# As pointed out in the discussion of overfitting in regression, the model assumptions for least squares regression assume that the conditional mean function  E(Y|X = x) has a certain form; the regression estimation procedure then produces a function of the specified form that estimates the true conditional mean function.

For example, if the model assumption is that
E(Y|X=x) = α
+βx,
then least squares regression will produce an equation of the form

y = a +bx,
where a is an estimate of the true value
α and b is an estimate of the true value β. Thus for a particular value of x,
ŷ = a +bx
is the estimate of E(Y|X = x).

But now suppose we want to estimate an actual value of Y when X = x, rather than just the conditional mean E(Y|X = x).  The only estimate available for an actual value of Y is
ŷ = a +bx, the same thing we used to estimate E(Y|X = x). But since Y is a random variable (whereas E(Y|X = x) is a single number, not a random variable),  we cannot expect to estimate Y as precisely as we can estimate the conditional mean E(Y|X=x) i.e., even if ŷ  is a good estimate of the conditional mean E(Y|X = x), it might be a very crude estimate of an actual value of Y.

The graph below illustrates this. The blue line is the actual line of conditional means, the yellow line is the calculated regression line, the brown x's show some values of Y when x = 3, and the black square shows the value of the conditional mean of Y when x = 3. In this example, the estimate
ŷ for x = 3 is virtually indistinguishable from the conditional mean when x = 3, so ŷ is a very good estimate of the conditional mean. But if we are trying to estimate Y when x = 3, our estimate ŷ (black square) might be way off -- for example, the value of Y might turn out to be at the highest brown x or at the lowest. This illustrates how the uncertainty of ŷ as an estimate of Y is much greater than the uncertainty of ŷ as an estimate of the conditional mean of Y.

To estimate the uncertainty in our estimate of the conditional mean
E(Y|X = x), we can construct a confidence interval for the conditional mean. But, as we have seen, the uncertainty in our estimate of Y when X = x is greater than our uncertainty of E(Y|X = x). Thus, the confidence interval for the conditional mean underestimates the uncertainty in our use of ŷ as an estimate of a value of Y|(X = x). Instead, we need what is called a prediction interval, which takes into account the variability in the conditional distribution Y|(X = x) as well as the uncertainty in our estimate of the conditional mean E(Y|(X = x).

Example: With the data used to create the above plot, the 95% confidence interval for the conditional mean when x = 3 is (6.634, 7.568) (giving a margin of error of about 0.5) , and the 95% prediction interval for Y when x = 3 is (5.139, 9.062) (giving a margin of error of about 2)
. (Note that the prediction interval includes all of the y-values associated with x = 3 in the data used, except for the highest one, which it misses by a hair.)

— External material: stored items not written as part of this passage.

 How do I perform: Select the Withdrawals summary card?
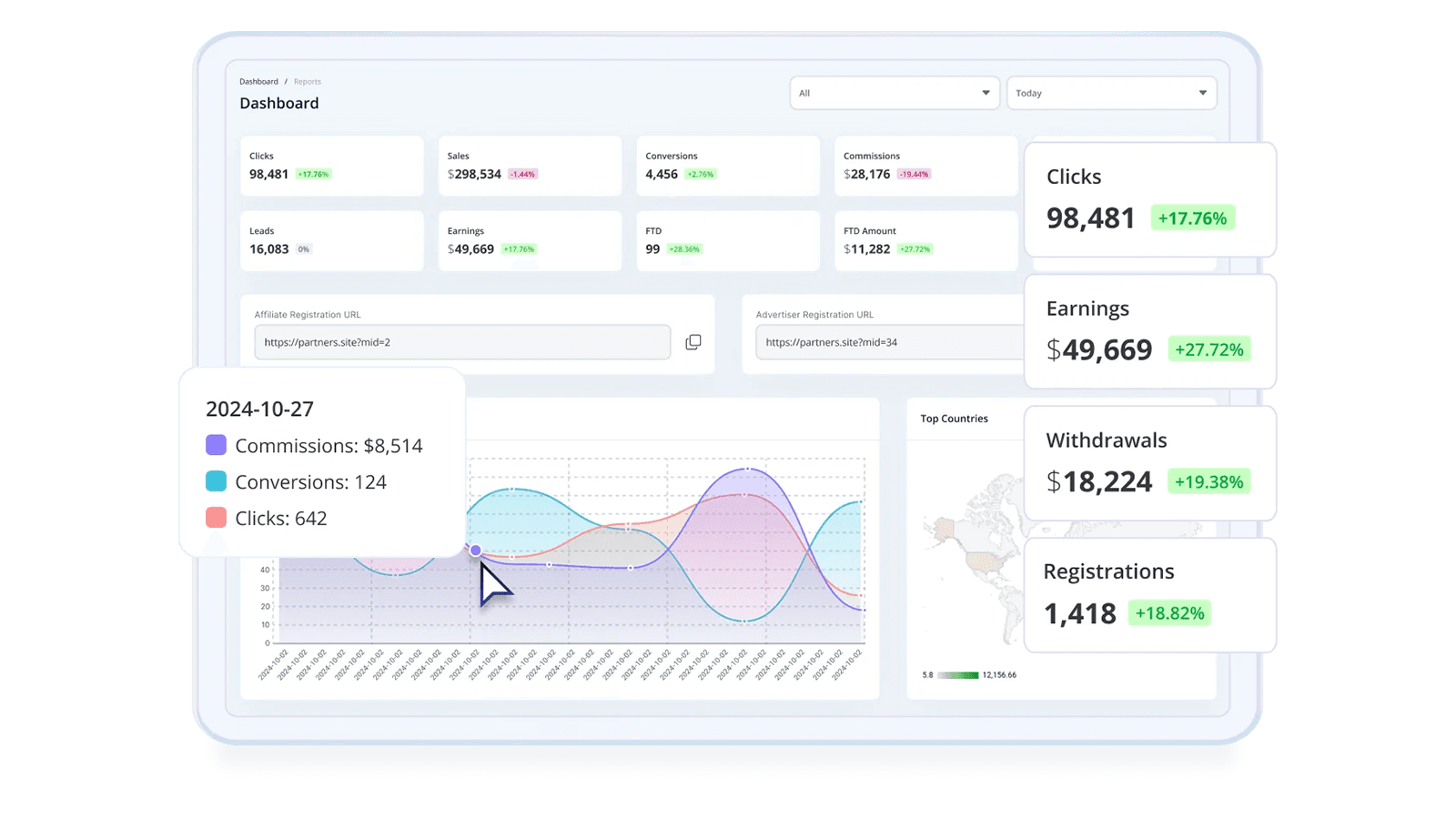[x=1149, y=464]
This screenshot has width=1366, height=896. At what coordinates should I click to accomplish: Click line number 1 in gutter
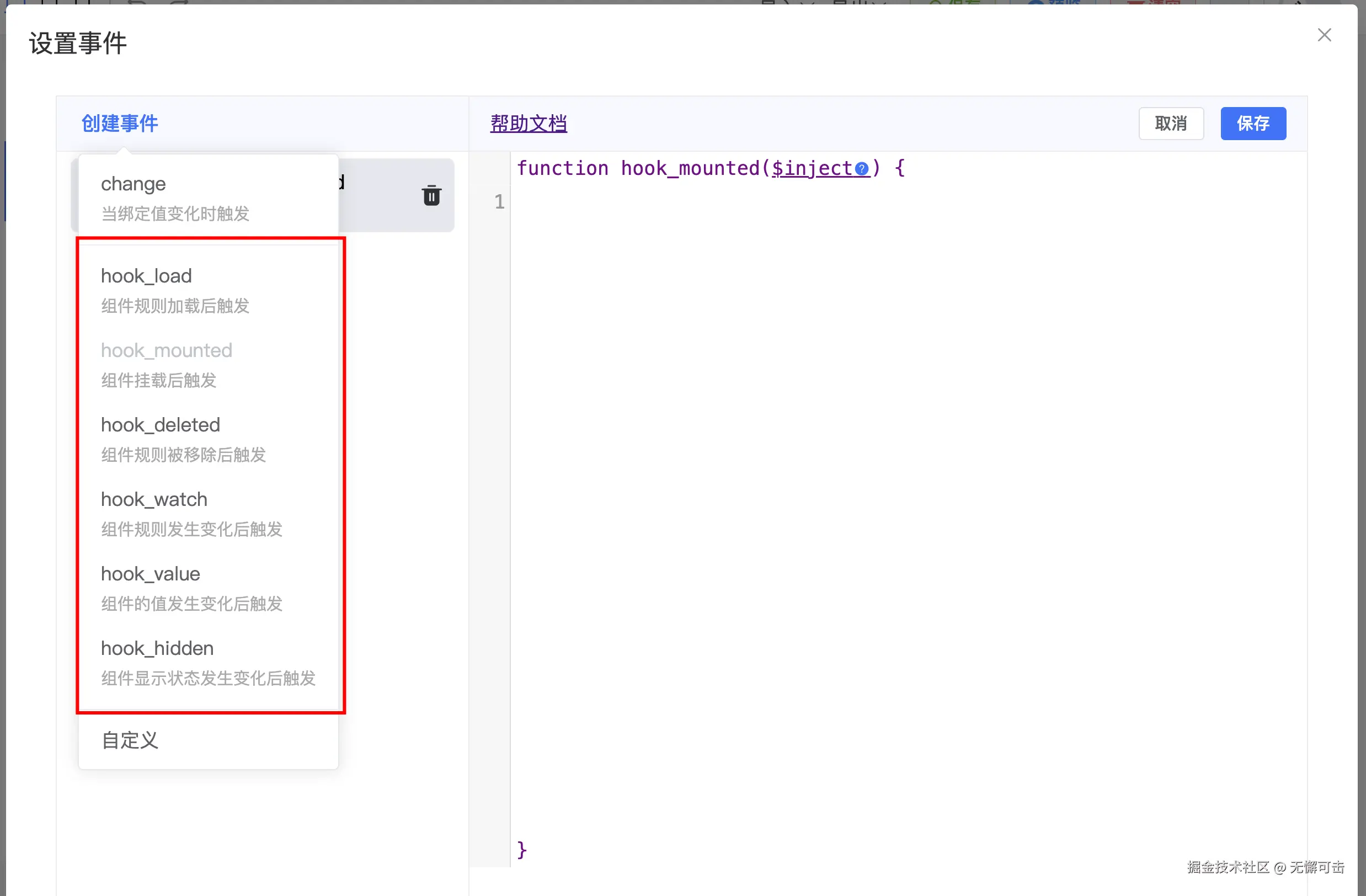tap(499, 201)
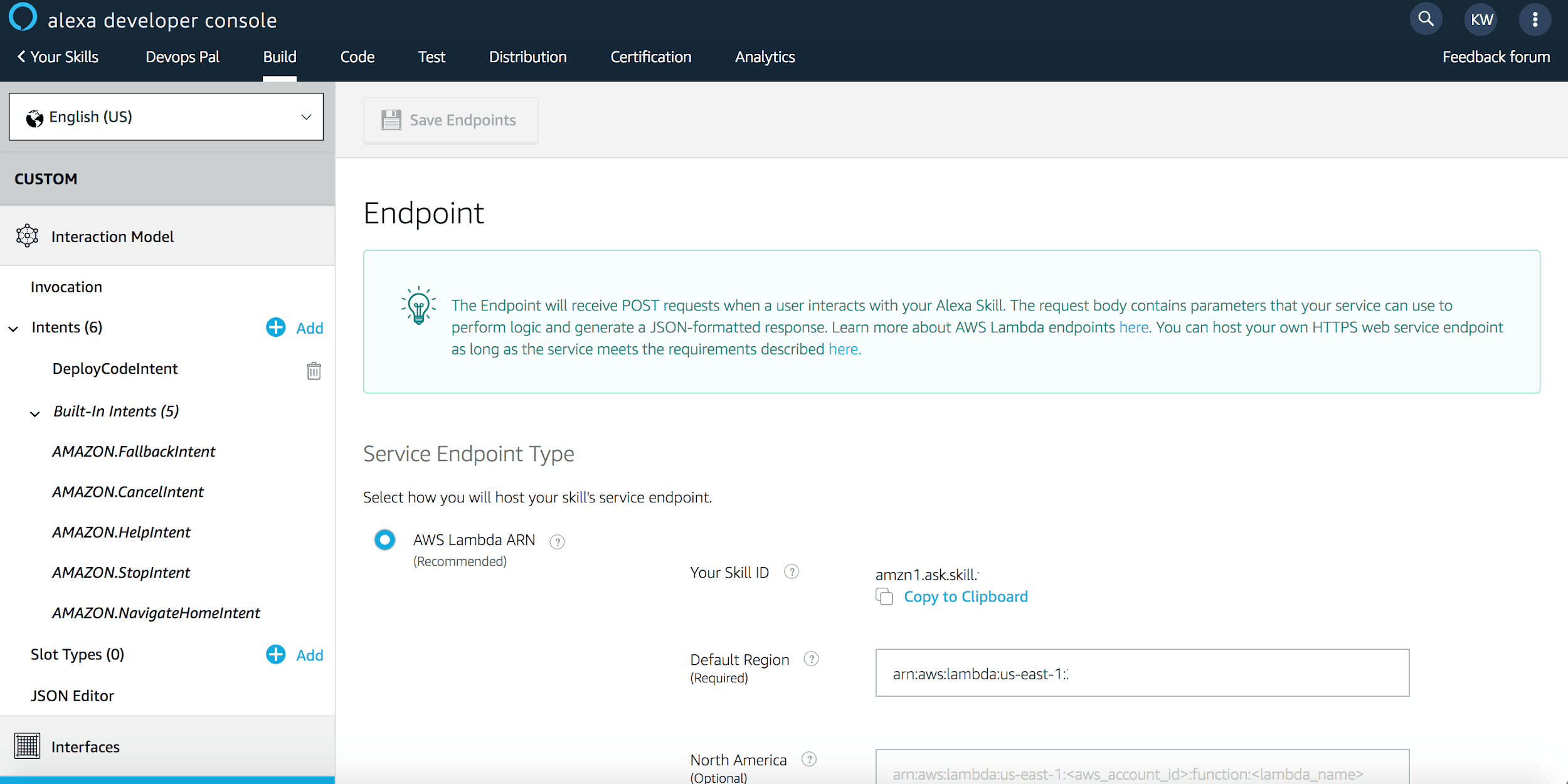Screen dimensions: 1568x784
Task: Switch to the Test tab
Action: click(x=431, y=56)
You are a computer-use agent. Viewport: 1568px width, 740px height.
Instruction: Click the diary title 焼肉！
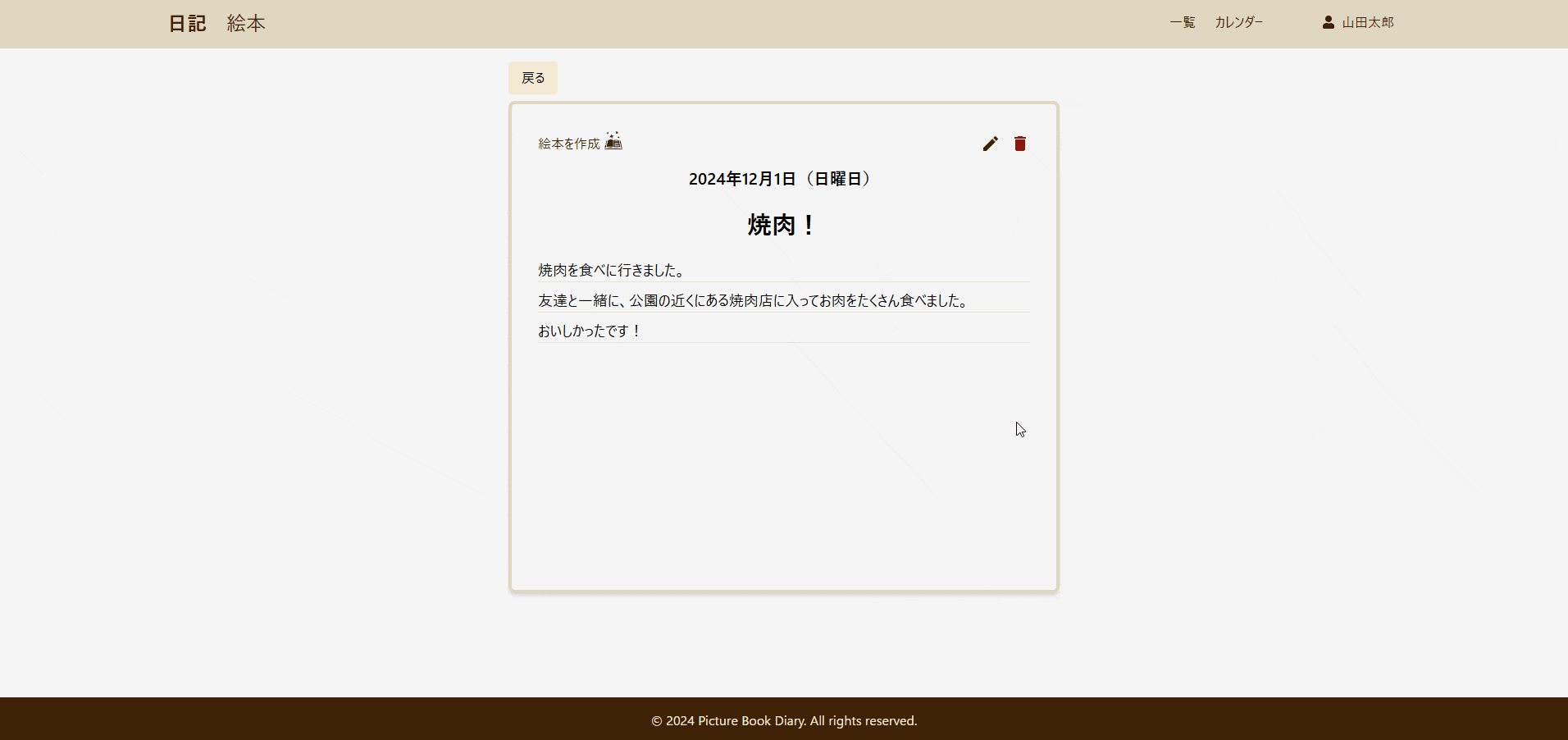pos(780,226)
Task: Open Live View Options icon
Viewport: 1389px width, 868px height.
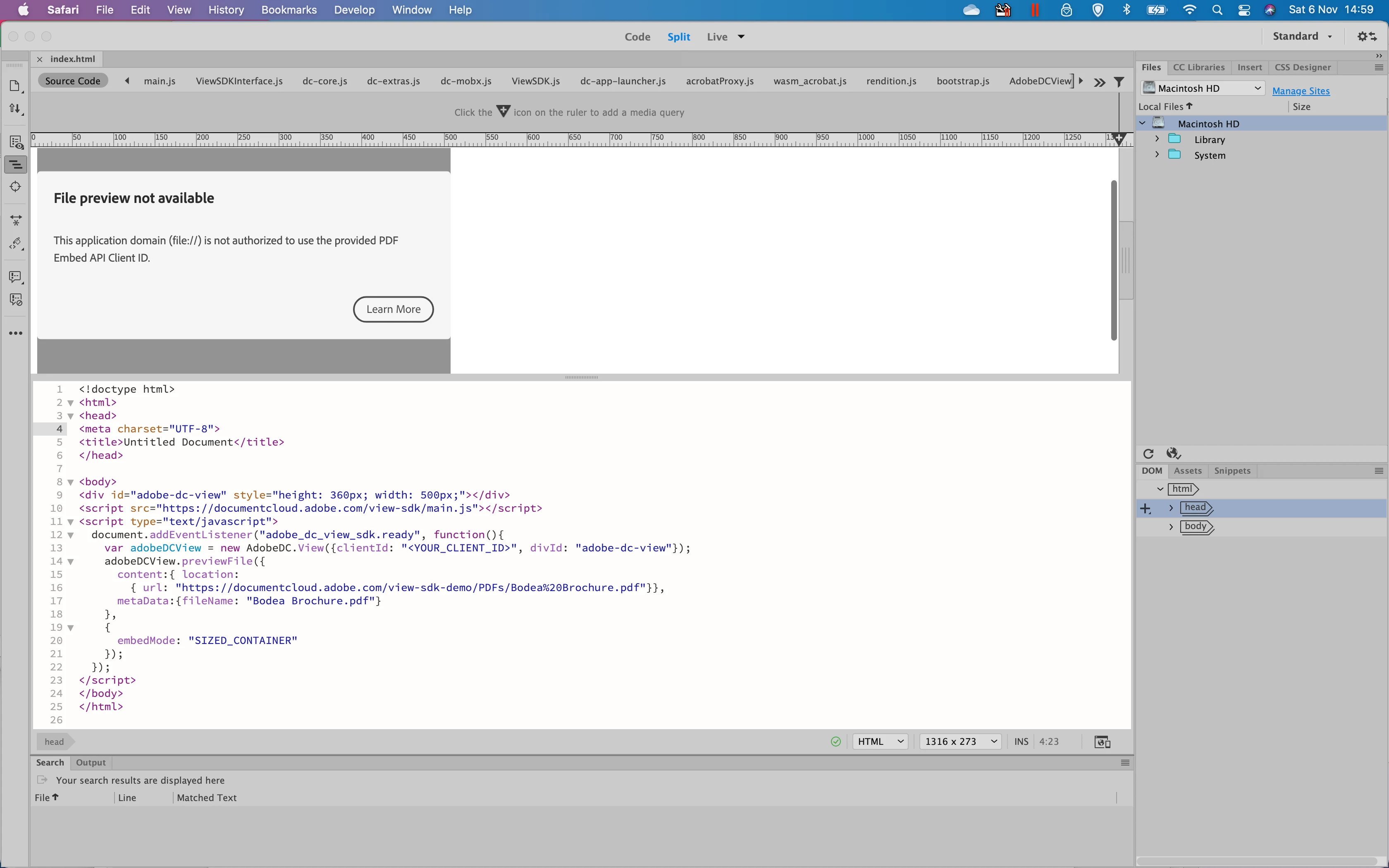Action: pos(16,142)
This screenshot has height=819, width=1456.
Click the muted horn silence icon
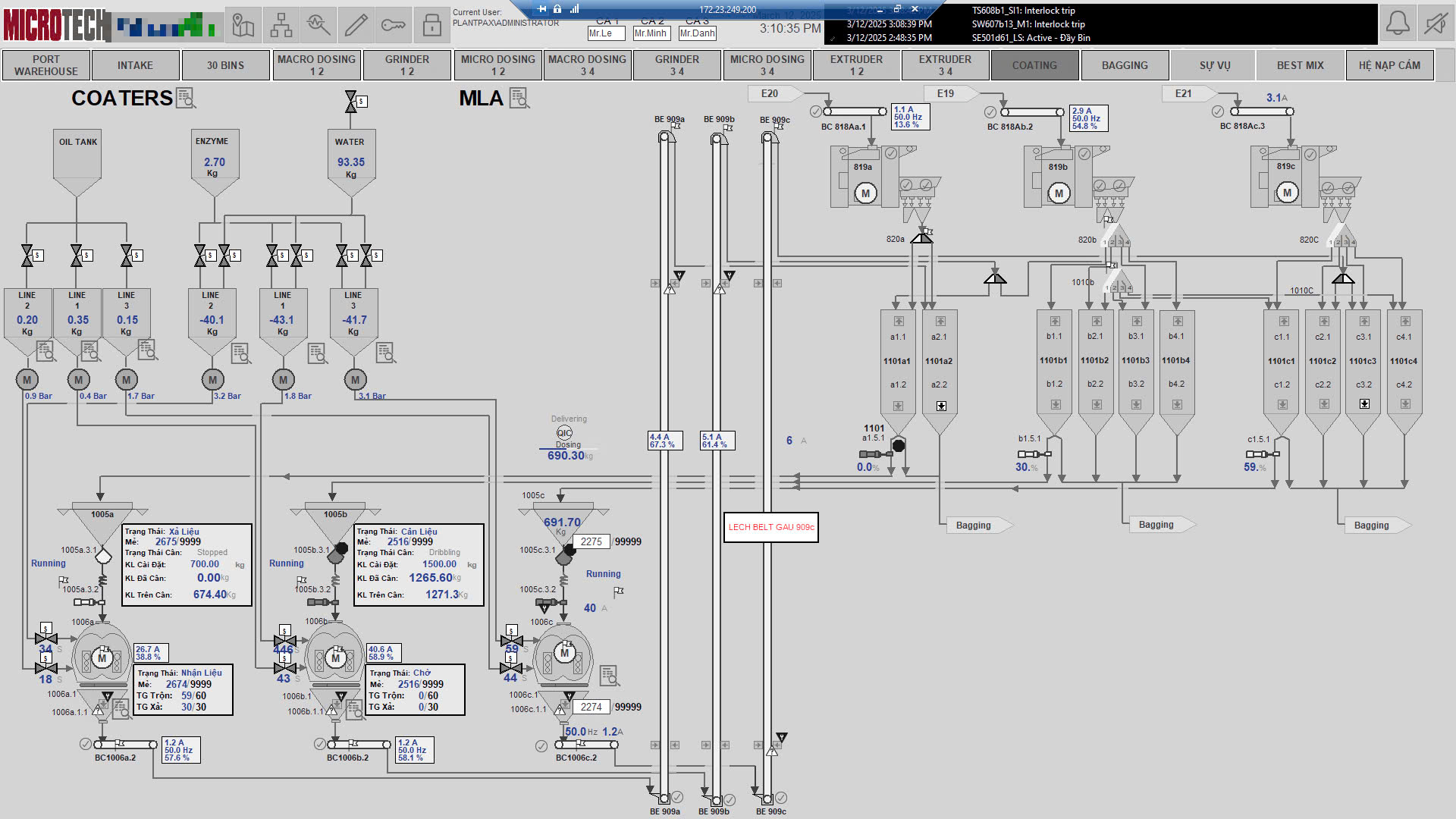1435,24
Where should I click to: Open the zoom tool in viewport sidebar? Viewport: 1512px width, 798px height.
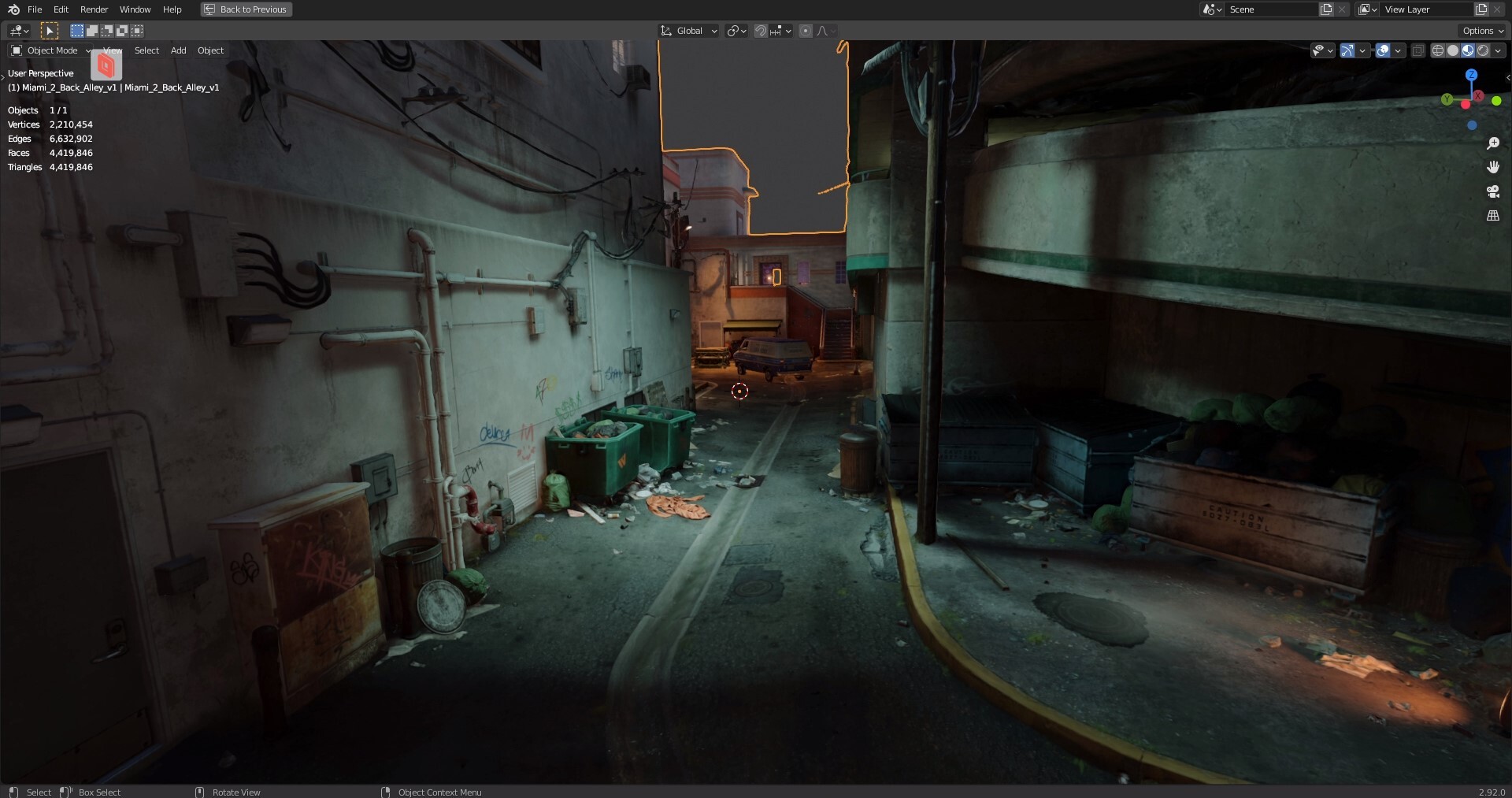[x=1493, y=143]
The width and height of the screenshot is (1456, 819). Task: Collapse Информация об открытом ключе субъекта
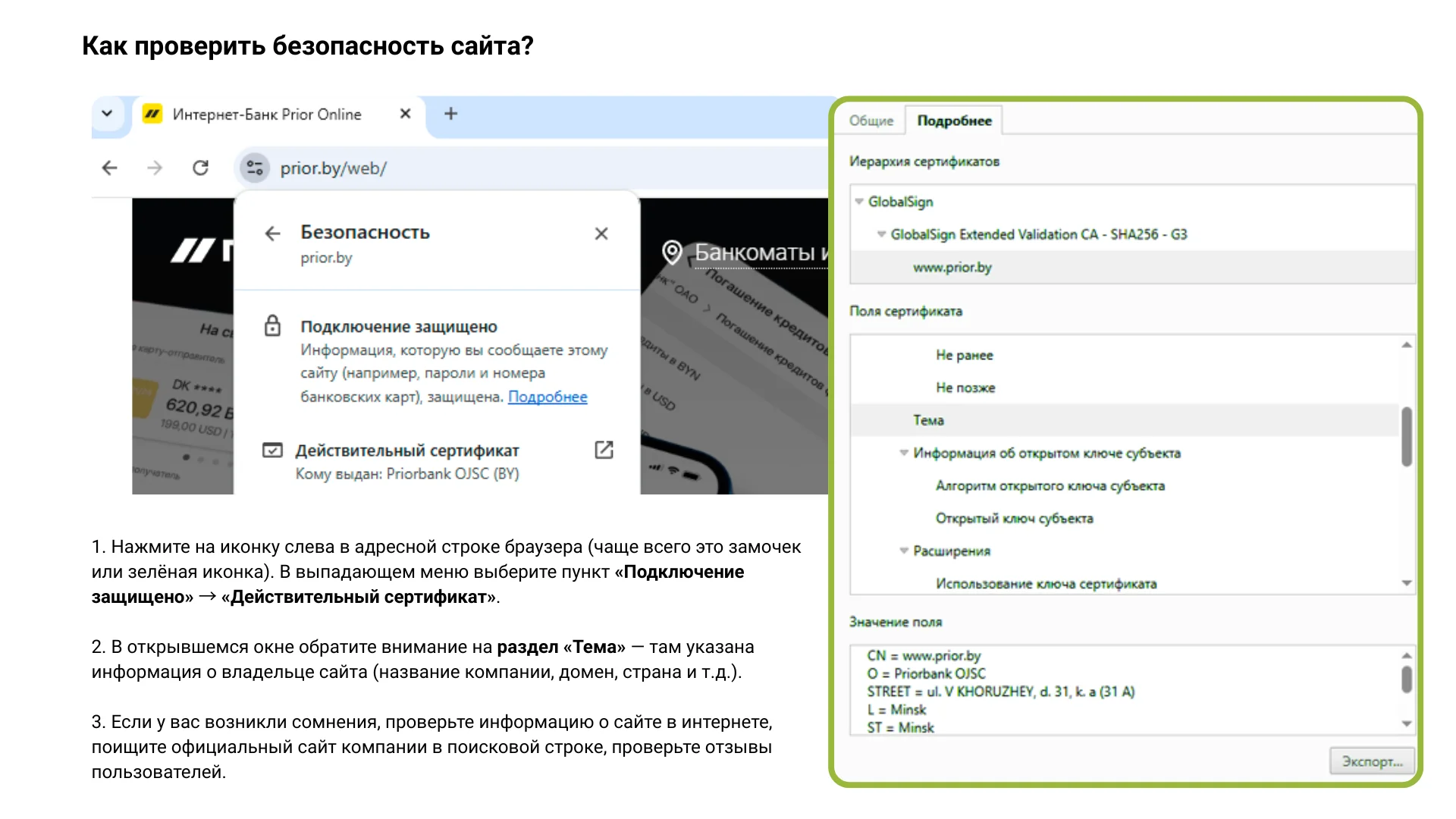click(x=903, y=453)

1. For large enough sample size, the least squares estimate of the conditional mean is fairly robust to departures from the model assumption of normality of errors. This depends on the Central Limit theorem and the fact that the formula for
ŷ can be expressed as a linear combination of the y-values for the data. However, since the t-statistic used in calculating the prediction interval also involves the conditional distribution directly, prediction is less robust to departures from normality.
2. The distinction between variability and uncertainty is useful in understanding the distinction between confidence intervals for the conditional mean and prediction intervals: The confidence interval for the conditional mean measures our degree of uncertainty in our estimate of the conditional mean; but the prediction interval must also take into account the variability in the conditional distribution1.

Notes:
1. In fact, for least squares simple linear regression,
• The width of the confidence interval depends on the variance of ŷ = ax + b as an estimator of E(Y|X = x),
• whereas the width of the prediction interval depends on the variance of ŷ  as an estimator of Y|(X = x).
• The variance of ŷ  as an estimator of Y|(X = x) is the sum of the conditional variance (usually denoted σ2)  and the variance of ŷ as an estimator of E(Y|X = x).
• The first term (σ2) is a measure of the variability in the conditional distribution;
• the second term (the variance of ŷ as an estimator of E(Y|X = x)) is a measure of the uncertainty in the estimate of the conditional mean.
• The conditional variance σ2 typically is the larger of these two terms.